The government was already working to address the challenges posed by the changing climate and severe weather events, but it was also about building resilience, he said.
"If you look at the work we're doing around RMA reform and the Natural and Built Environment legislation for example, we have to take better account of these sorts of things and the potential for these sorts of things and the way we do our planning.
"One of the things the Natural and Built Environment legislation is going to do is actually make it more difficult to approve houses in areas where we know natural hazards are a potential significant risk."
Listen to Prime Minister Chris Hipkins speaking
Asked why houses were still being allowed to be built in places like in Māngere, which has been hard hit by the recent Auckland floods including Kāinga Ora housing - Hipkins said he could not go back and justify every decision that had been made in the past.
"Those are decisions that are being made by local authorities."
Green Party co-leader James Shaw said councils were under pressure for housing, but there was a lack of national direction or tools not authorise construction on flood plains.
Hipkins agreed with that, saying that was one of the reasons why the law was changing.

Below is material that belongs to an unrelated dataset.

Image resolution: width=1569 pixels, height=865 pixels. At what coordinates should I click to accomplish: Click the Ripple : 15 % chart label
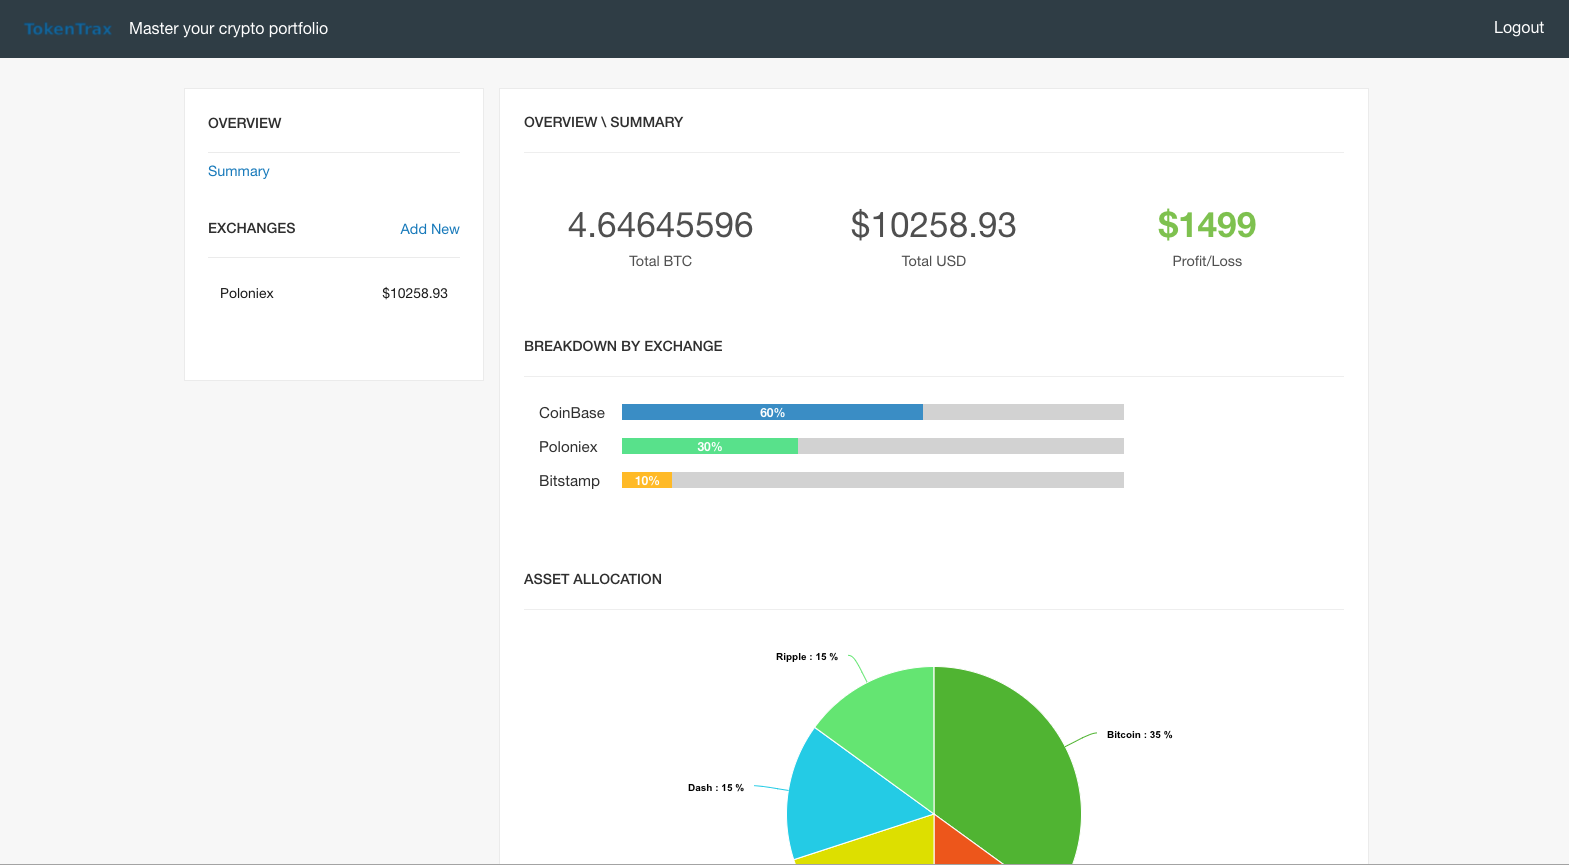point(806,657)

"It will mean the law places much greater emphasis on existing natural hazards and that will include things like flooding. We are seeing in developments now, a change in approach, so more open streams rather than culverts... I'm not saying there hasn't been change but there certainly will be more change. "
Asked if recent consents to build in flood plains should be revoked, Hipkins said the country was still in a response phase rather than recovery.
"We've got to just make sure we're getting people through what is likely to be a pretty difficult 48 hours or so."